>>>

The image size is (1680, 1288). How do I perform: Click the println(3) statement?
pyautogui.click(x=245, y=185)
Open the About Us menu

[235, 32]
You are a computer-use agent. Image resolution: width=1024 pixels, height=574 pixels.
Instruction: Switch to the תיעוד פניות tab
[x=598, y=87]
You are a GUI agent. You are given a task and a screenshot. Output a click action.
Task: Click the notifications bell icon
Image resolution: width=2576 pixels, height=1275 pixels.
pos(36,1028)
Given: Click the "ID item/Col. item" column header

<<<

### EXERCISE DETAILS
Tally the lines in the entries above that hold the string "agent" and state the tally alone.

### RESPONSE BELOW
2